The above illustrates only the most basic capabilities of pseudo_dojo.

1. To have, on the Web, sets of validated pseudopotentials, for the whole periodic table, for different exchange-correlation functionals, with different possibilities of semi-core electrons (e.g. for GW), different cut-off radii (e.g. high pressure application), with an optimal cut-off energy.
2. To have a Web portal for the generation/validation of new pseudopotentials.

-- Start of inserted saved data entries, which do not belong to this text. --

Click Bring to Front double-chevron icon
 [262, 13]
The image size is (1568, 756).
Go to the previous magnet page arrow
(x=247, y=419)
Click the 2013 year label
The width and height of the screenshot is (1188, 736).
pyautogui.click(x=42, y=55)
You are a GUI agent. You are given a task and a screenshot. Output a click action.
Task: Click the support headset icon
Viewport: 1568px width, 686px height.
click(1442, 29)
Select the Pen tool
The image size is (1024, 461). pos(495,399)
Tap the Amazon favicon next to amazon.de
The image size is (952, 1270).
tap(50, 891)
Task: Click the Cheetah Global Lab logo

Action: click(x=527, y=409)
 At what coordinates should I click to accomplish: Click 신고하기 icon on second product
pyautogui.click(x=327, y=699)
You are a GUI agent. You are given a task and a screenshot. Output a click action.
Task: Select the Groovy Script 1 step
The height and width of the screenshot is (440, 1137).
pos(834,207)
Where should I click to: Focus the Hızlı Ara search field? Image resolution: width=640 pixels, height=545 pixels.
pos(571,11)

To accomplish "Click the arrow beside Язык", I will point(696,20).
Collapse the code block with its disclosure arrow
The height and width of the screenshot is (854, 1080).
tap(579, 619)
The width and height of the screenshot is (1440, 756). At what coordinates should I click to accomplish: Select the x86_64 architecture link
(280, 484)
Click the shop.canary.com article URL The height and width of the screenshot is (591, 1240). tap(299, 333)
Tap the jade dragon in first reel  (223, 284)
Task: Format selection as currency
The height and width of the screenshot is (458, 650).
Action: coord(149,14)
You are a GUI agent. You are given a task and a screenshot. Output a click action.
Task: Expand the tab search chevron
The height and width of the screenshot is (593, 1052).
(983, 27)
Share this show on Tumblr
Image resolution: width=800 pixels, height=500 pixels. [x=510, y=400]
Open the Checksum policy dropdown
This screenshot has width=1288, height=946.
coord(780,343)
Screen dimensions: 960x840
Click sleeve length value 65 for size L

1. Robust generation of one pseudopotential, be given the atomic number (for a given exchange-correlation functional, definition of semi-core electrons, definition of cut-off radii). The cut-off energy does not matter at this stage.
2. Computation of selected physical properties for selected systems, associated with one given pseudopotential (automatic computation of the cut-off energy, computation of the total energy, the interatomic distance, the lattice parameter of the elemental solid and one oxide, also dimer). Results presented on the Web.
3. Validation of pseudopotentials with respect to a reference.
4. Semi-automatic improvement of the generation of the pseudopotential: more accurate physical properties, better energy cut-off.
5. Automatic generation of one set of pseudopotentials, and associated automatic procedure of calculation, validation.
6. The transfer to the Web of the different results of the objectives.

1. A set of repositories (one for each atomic number). Repository is placed in the directory <Z-symbol> where Z is the atomic number (three digits) followed by the symbol, with a dash in between, e.g. 001-H, or 092-U. Each of these repository is an "ATOM repository", and will contain subdirectories of two kinds, see sections below.

2. Structuration inside one ATOM repository:

   • A ReferenceData subdirectory, that is not tight to one pseudopotential.

   - For each pseudopotential:

   /[PAW...]/num_valence_electrons/xc_type/ID , which might called a "Pseudo-atom Box" or patbox.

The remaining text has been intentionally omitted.